Pourquoi le béton romain vieux de 2 000 ans est-il plus résistant que le béton moderne ?

Crédits : J. P. Oleson

L’un des mystères fascinants de la Rome antique est la longévité impressionnante de certaines de leurs structures portuaires en béton. Battues par les vagues pendant 2 000 ans, ces structures sont toujours là, plus résistantes que jamais et bien plus que le ciment Portland. Alors, quel est le secret ?

Tandis que nos structures modernes en béton marin s’érodent en quelques décennies, piliers et brise-lames vieux de 2000 ans tiennent encore debout et semblent plus résistants que jamais. Quelle chimie se cache alors derrière ce phénomène ? Serait-ce une sorte de vieille recette de grand-mère du bâtiment perdue depuis aux moins deux millénaires ? Non seulement le béton romain est plus durable que tout ce que l’on peut faire aujourd’hui, mais il devient aussi plus fort au fil du temps.

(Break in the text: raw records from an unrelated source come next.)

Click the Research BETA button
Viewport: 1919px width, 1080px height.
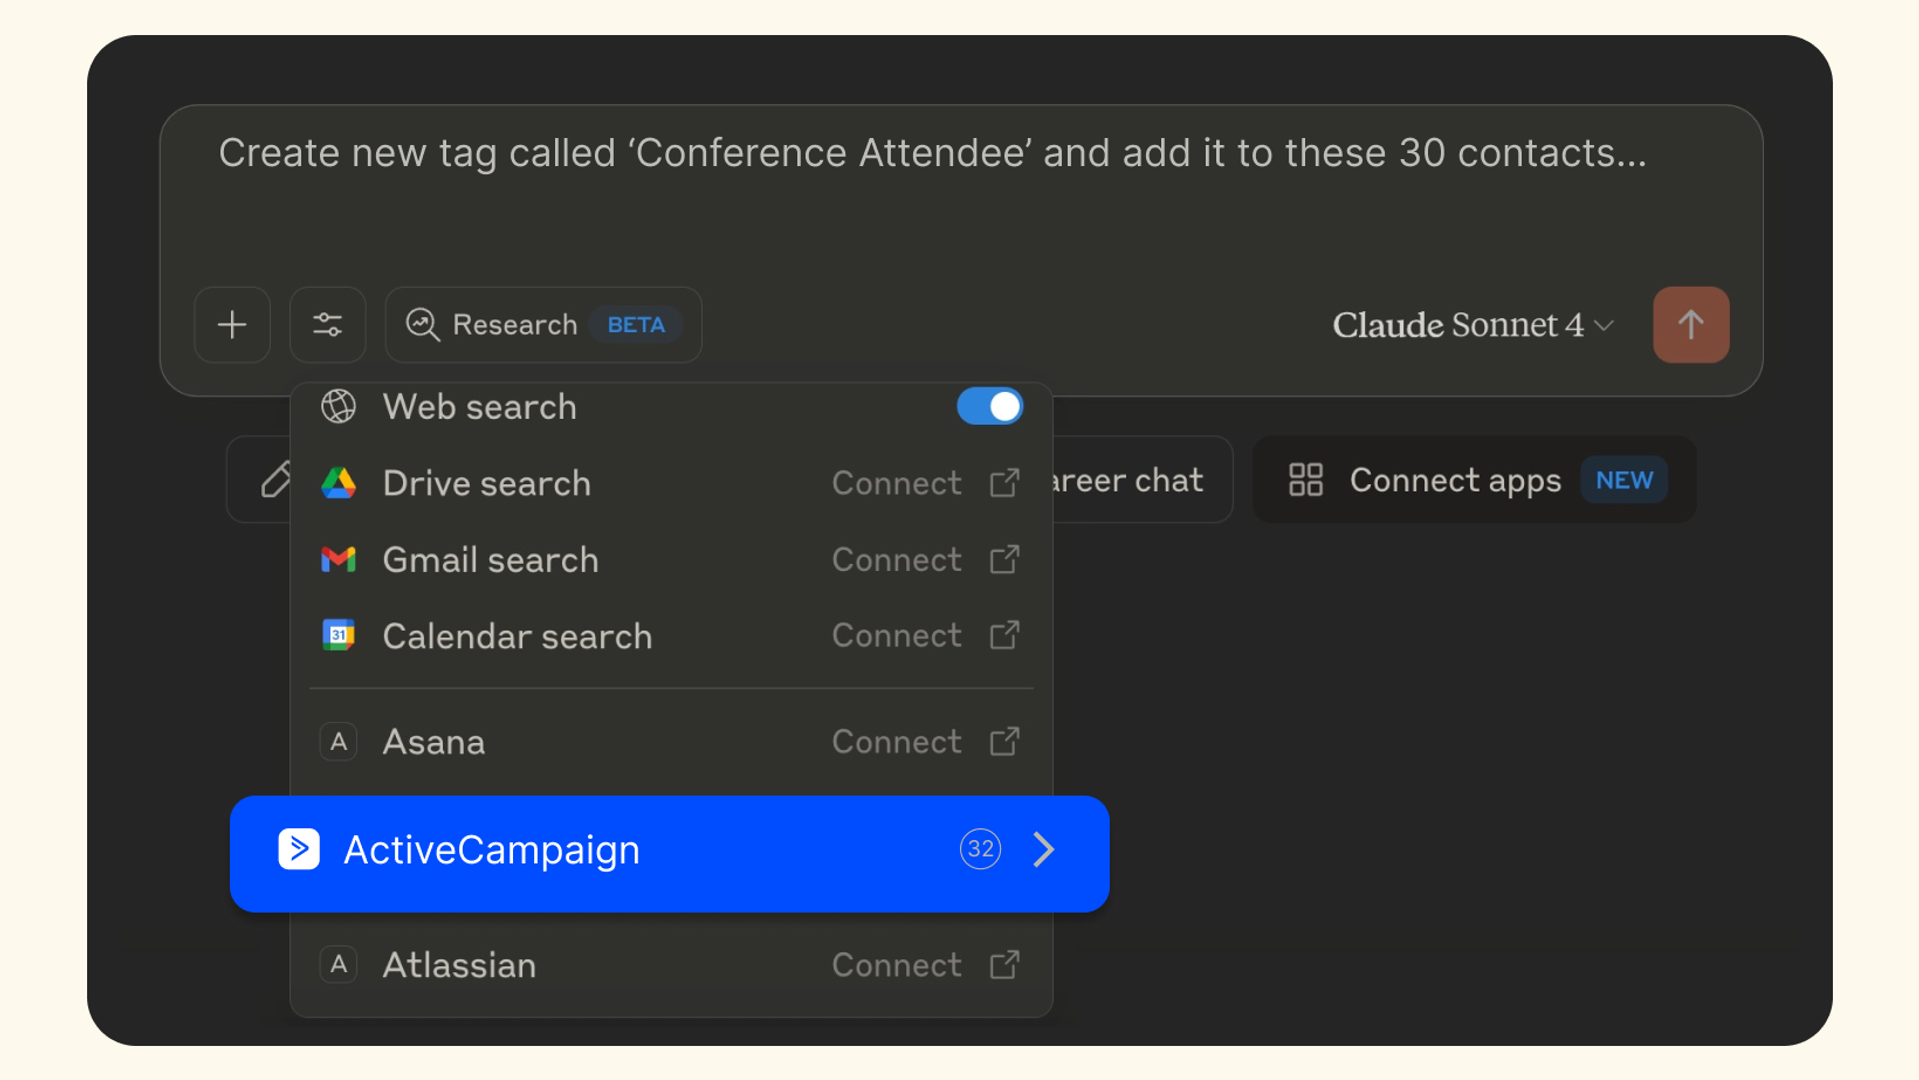tap(543, 325)
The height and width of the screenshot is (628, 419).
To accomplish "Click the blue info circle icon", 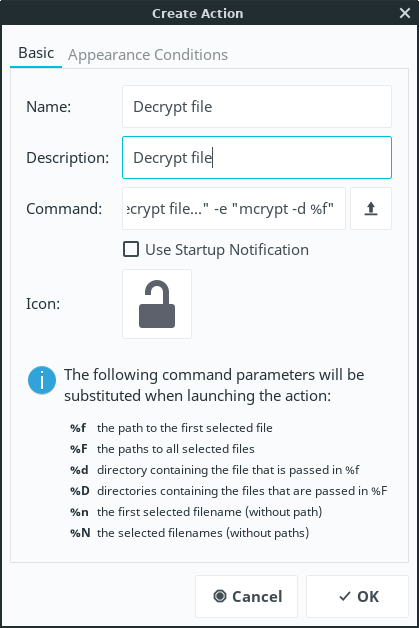I will tap(42, 380).
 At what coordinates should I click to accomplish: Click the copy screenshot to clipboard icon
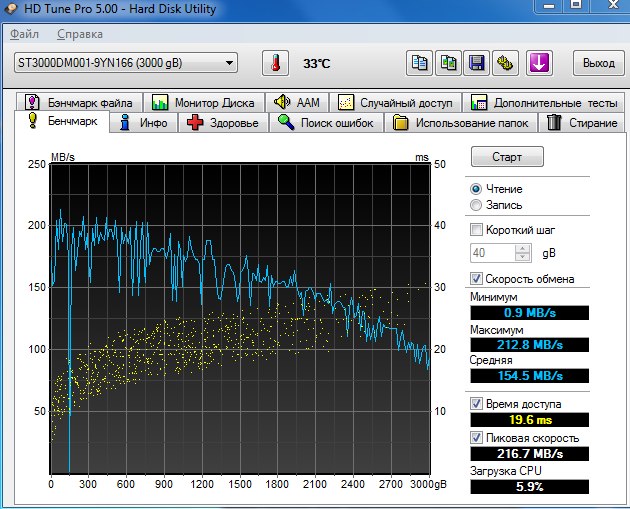click(447, 63)
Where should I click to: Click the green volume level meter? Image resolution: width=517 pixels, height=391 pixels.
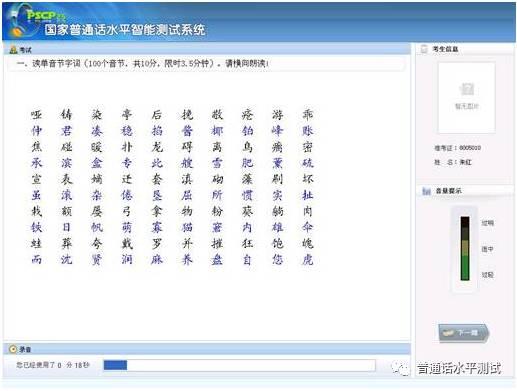point(465,248)
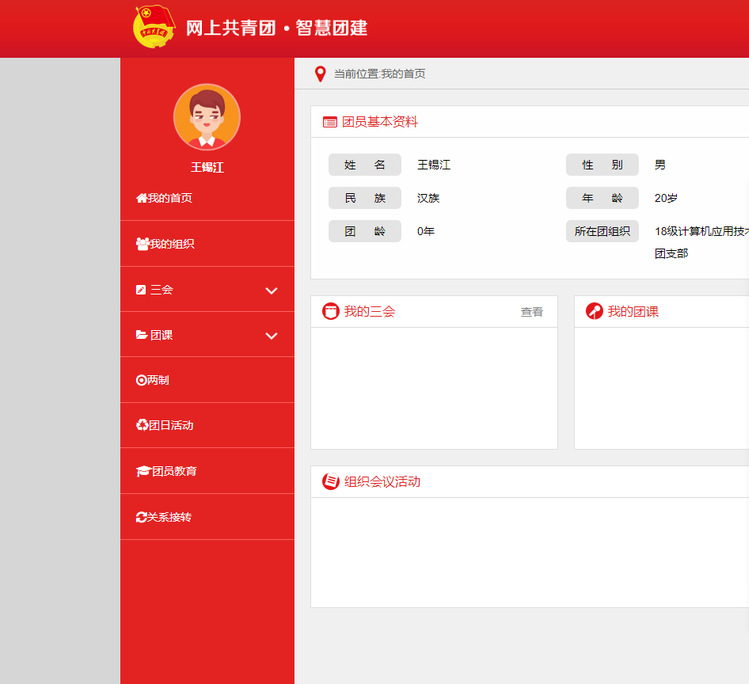This screenshot has width=749, height=684.
Task: Click the refresh icon beside 关系接转
Action: [141, 517]
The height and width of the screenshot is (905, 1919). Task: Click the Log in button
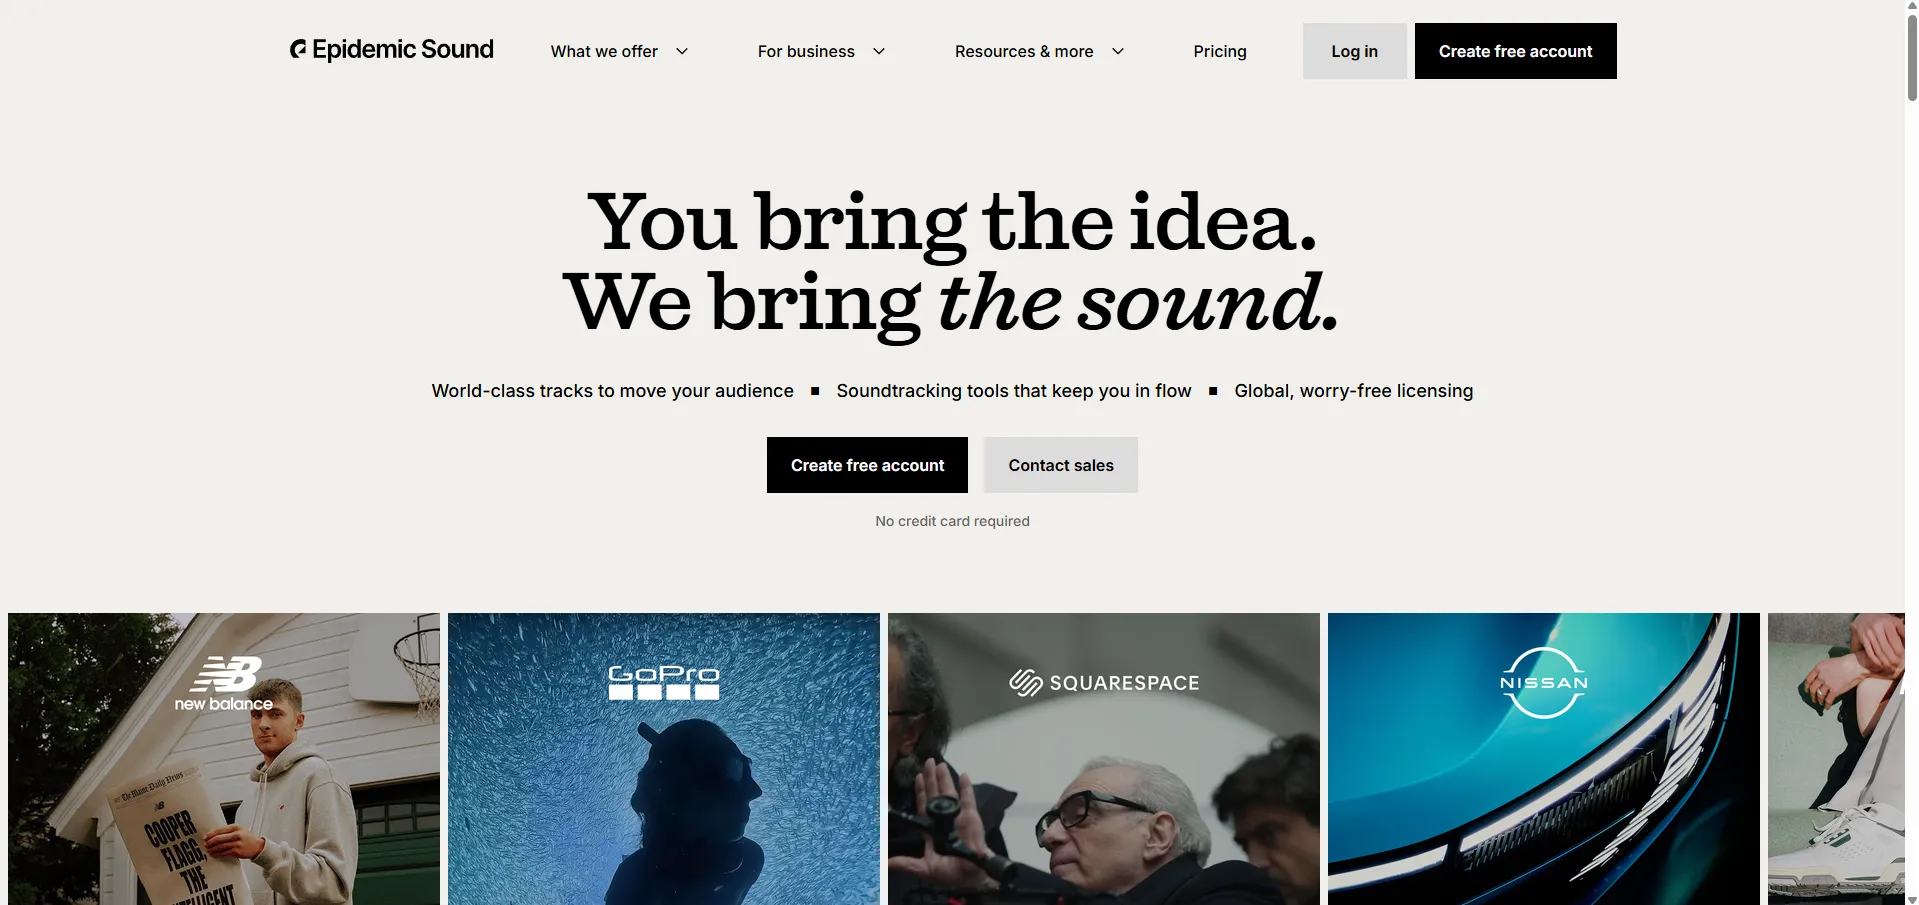click(x=1355, y=51)
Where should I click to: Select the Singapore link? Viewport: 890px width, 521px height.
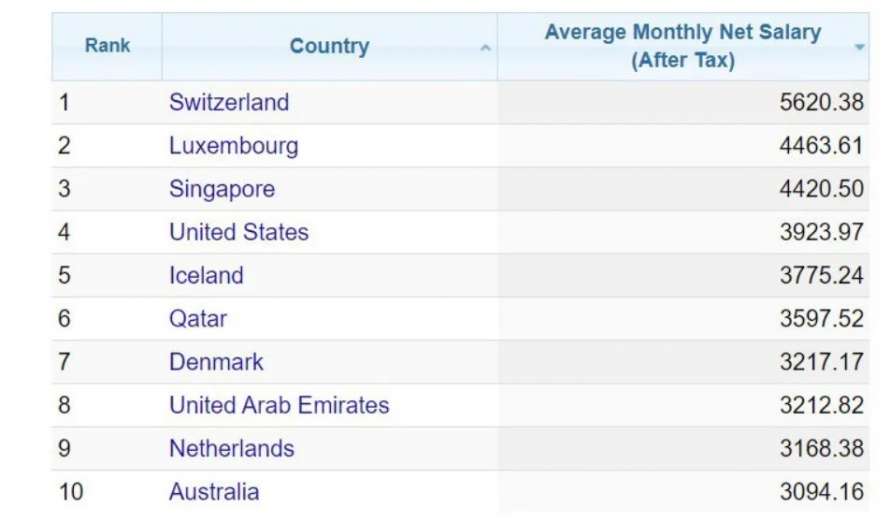(221, 189)
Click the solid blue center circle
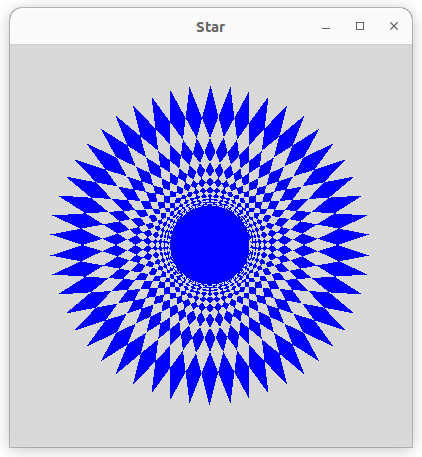This screenshot has height=457, width=422. [x=210, y=245]
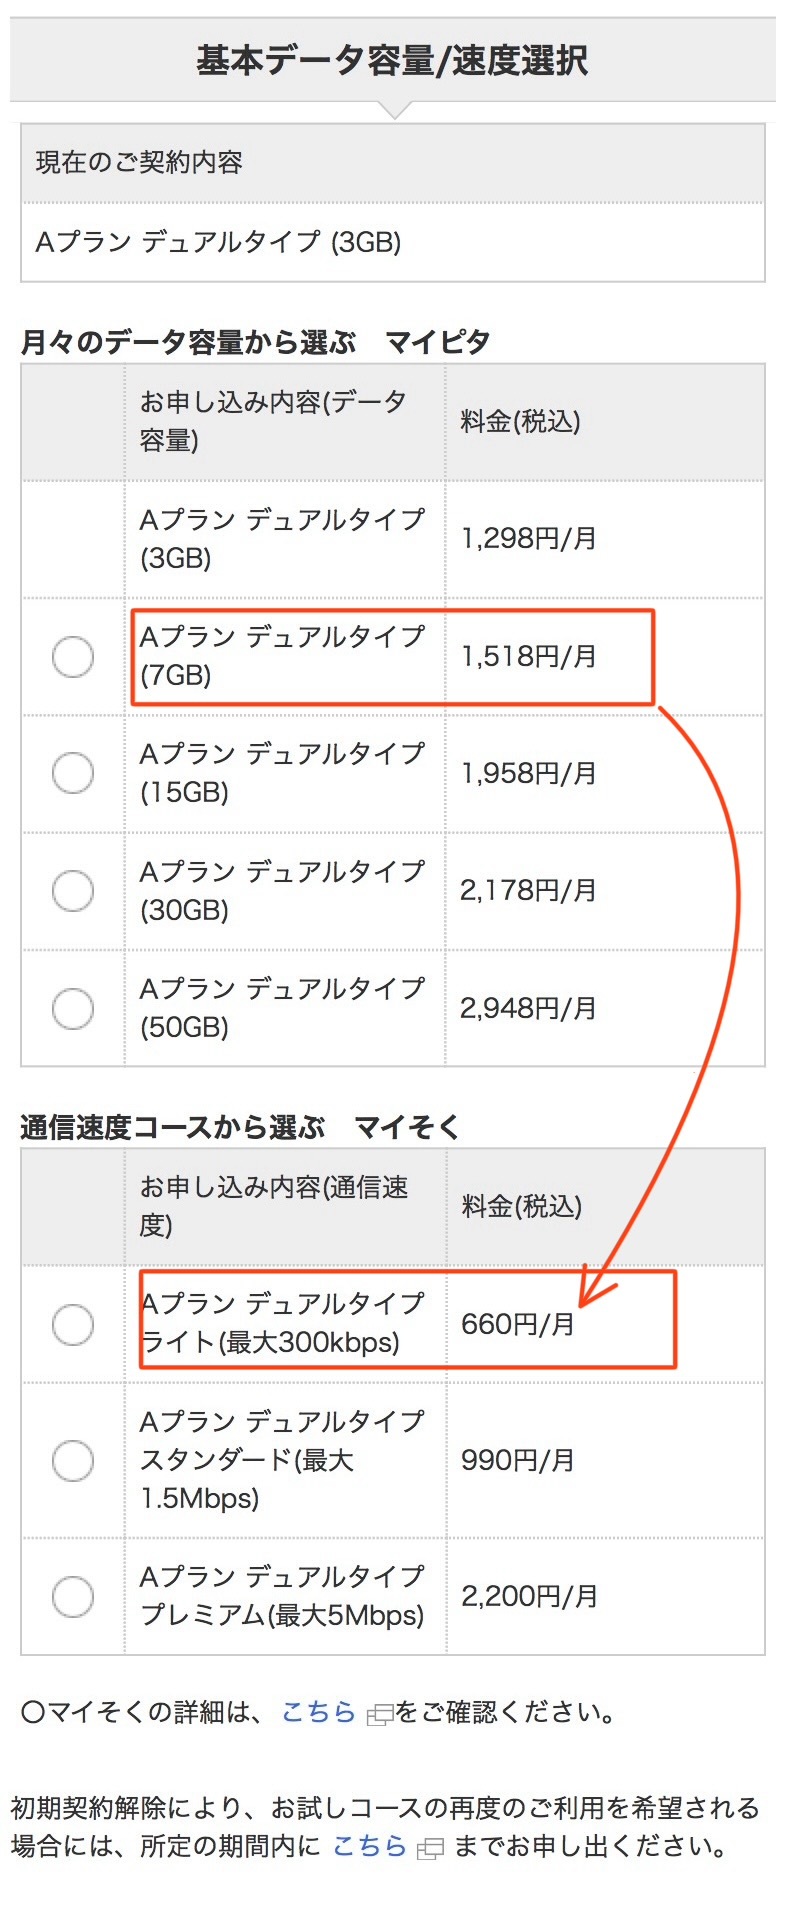Screen dimensions: 786x1911
Task: Collapse the 基本データ容量/速度選択 header
Action: point(393,60)
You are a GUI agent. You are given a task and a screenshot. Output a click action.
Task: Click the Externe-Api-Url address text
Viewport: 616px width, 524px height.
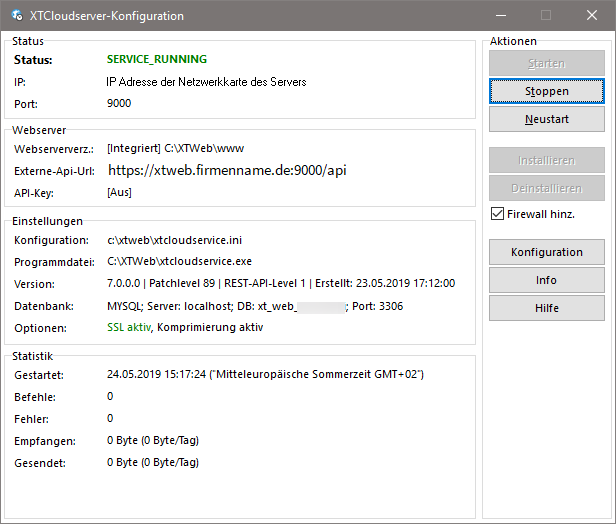[226, 170]
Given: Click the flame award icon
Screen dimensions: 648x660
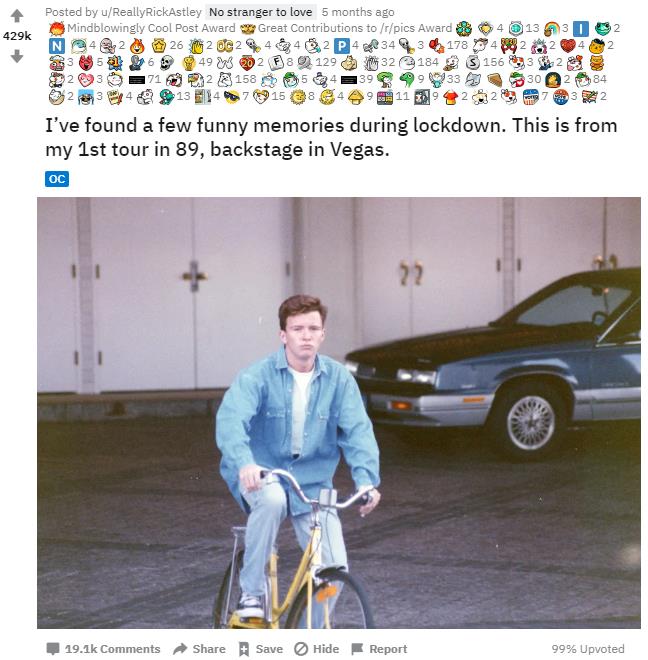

Pour Marie Jackson, géologue de l’université de l’Utah, l’ingrédient miracle ne serait autre que l’eau de mer qui, en filtrant à travers le béton, mène au développement de minéraux entrelacés qui renforcent la cohésion du béton romain.

Le béton moderne est généralement réalisé avec du ciment Portland, un mélange de sable de silice, de calcaire, d’argile, de craie et d’autres ingrédients fondus. Au final, cet agrégat doit être inerte, car toute réaction chimique indésirable peut provoquer des fissures dans le béton, entraînant l’érosion et l’effondrement des structures. C’est pourquoi le béton n’a pas la longévité des roches naturelles. Mais ce n’est pas ainsi que fonctionne le béton romain.

Les Romains fabriquaient en effet leur béton en mélangeant des cendres volcaniques avec de la chaux et de l’eau de mer pour former un mortier. Ils incorporaient ensuite des morceaux de roches volcaniques pour former l’agrégat dans le béton. Une recette inspirée des gisements de cendres volcaniques naturellement cimentés du côté de Naples. La matière obtenue fut notamment utilisée dans de nombreuses structures architecturales, y compris les marchés du Panthéon et de Trajan à Rome. Des structures maritimes massives protégeaient également les ports et servaient d’ancrages étendus pour les navires et les entrepôts.

Pour comparer les deux types de béton, les chercheurs ont ici recueilli des échantillons de béton maritime romain le long de la côte italienne. Ils ont ensuite cartographié les échantillons à l’aide d’un microscope électronique et ont ensuite effectué des analyses de microdiffraction et de microfluorescence au Lawrence Berkeley National Laboratory, en Californie. Par ces techniques avancées, ils ont ainsi pu identifier tous les grains minéraux produits dans le béton ancien au cours des derniers siècles.

Cartographiant les minéraux présents, la succession des différents cristaux produits et leurs propriétés cristallographiques, les chercheurs ont constaté que l’Al-tobermorite et un autre minéral associé à la zéolite, le Phillipsite, se formaient dans la matrice de cimentation. Difficiles à synthétiser en laboratoire, ces minéraux se développent dans le béton grâce à l’eau de mer qui les entoure, dissolvant lentement les cendres volcaniques à l’intérieur et leur donnant de l’espace pour développer une structure renforcée à partir de ces cristaux entrelacés.

Alors, partant du principe que le béton romain est plus résistant et plus durable que le béton moderne qui produit au passage des émissions importantes de dioxyde de carbone, pourquoi ne pas reprendre tout simplement cette ancienne recette ? « Parce que la recette du béton romain est à jamais perdue », explique la géologue. Les Romains ont en effet bénéficié d’un certain type de roche volcanique très rare de nos jours. « Il faudrait donc trouver des alternatives avec d’autres roches », note Mary Jackson. « Mais vous n’obtiendrez jamais le même résultat ».